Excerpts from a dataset
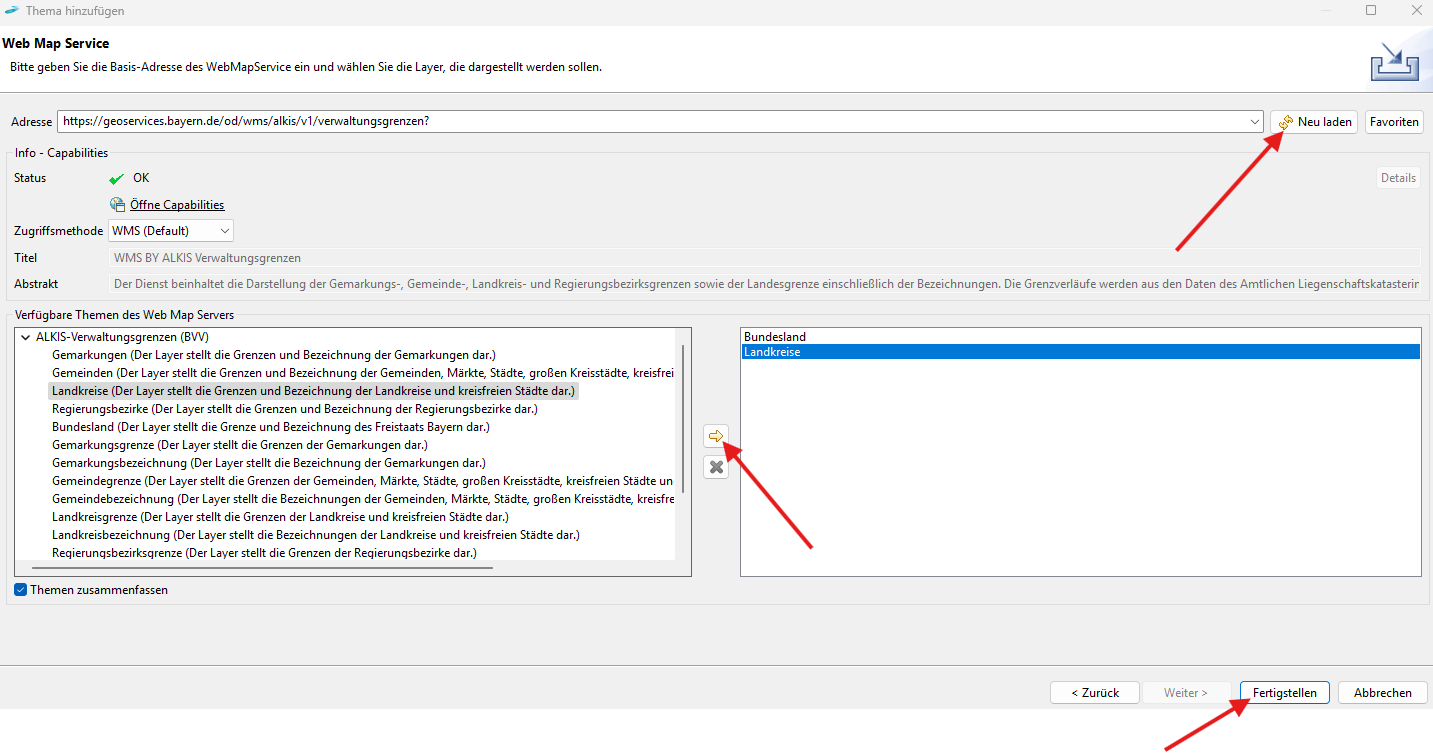The image size is (1433, 753).
Task: Click the horizontal scrollbar under layer tree
Action: 260,568
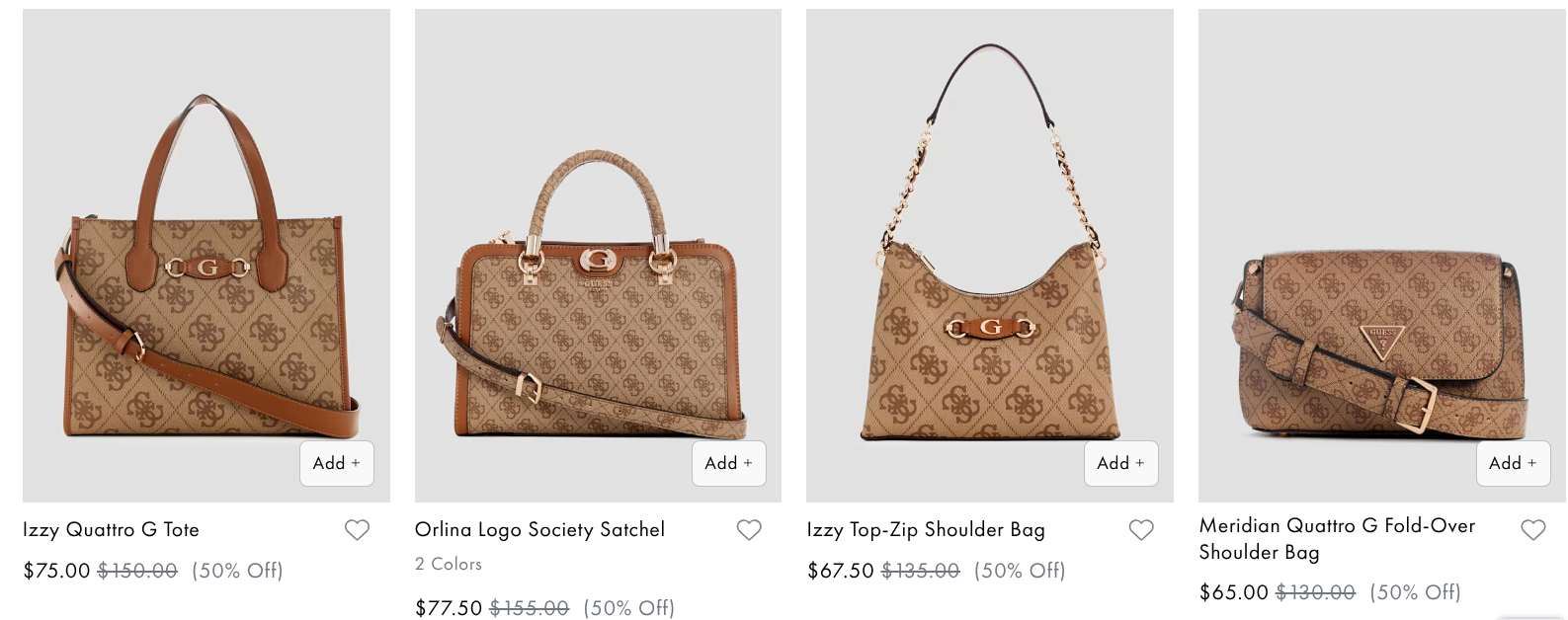Click the $65.00 price of Meridian bag
This screenshot has width=1568, height=620.
point(1233,592)
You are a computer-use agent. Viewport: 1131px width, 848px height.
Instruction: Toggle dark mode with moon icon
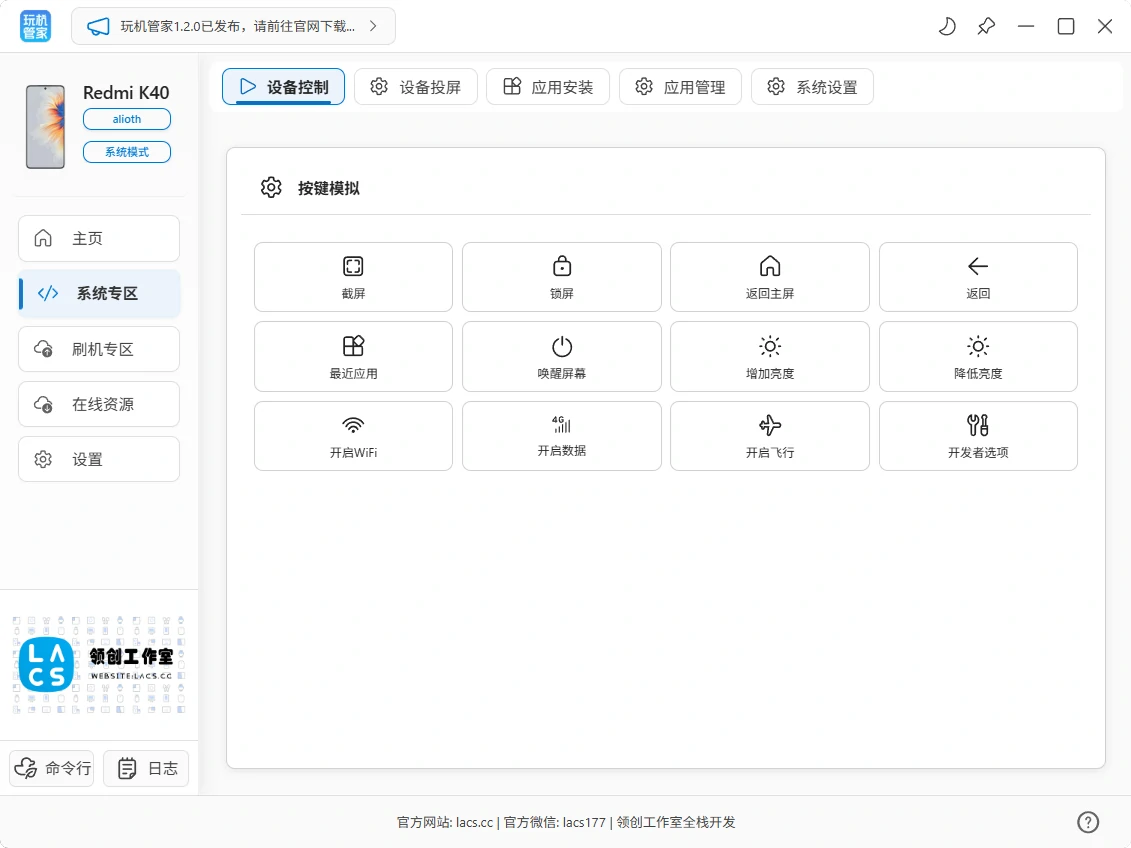[946, 27]
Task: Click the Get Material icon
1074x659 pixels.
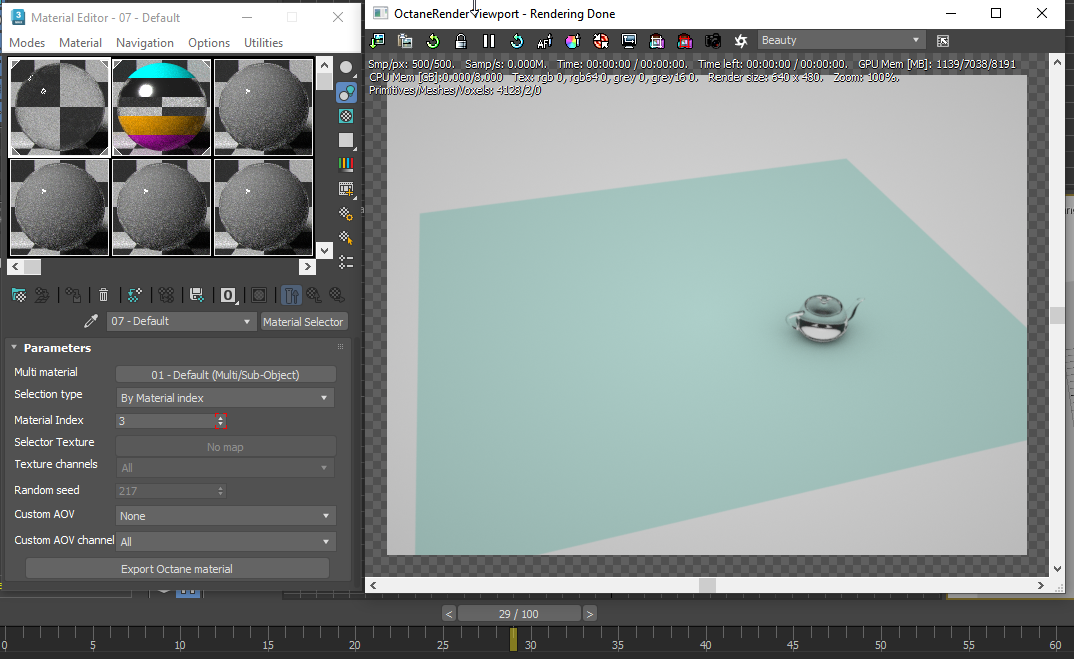Action: point(18,295)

_WHAT THE TASK ASKS_. With pictures excluded, the lines running from the one containing "Instruction: Toggle dark mode with moon icon" through the last line of the records above are to be restated exactly and in full.

_ANSWER FOR THE TASK_.
Instruction: Toggle dark mode with moon icon
[946, 27]
Task: Click the Get Material icon
1074x659 pixels.
Action: point(18,295)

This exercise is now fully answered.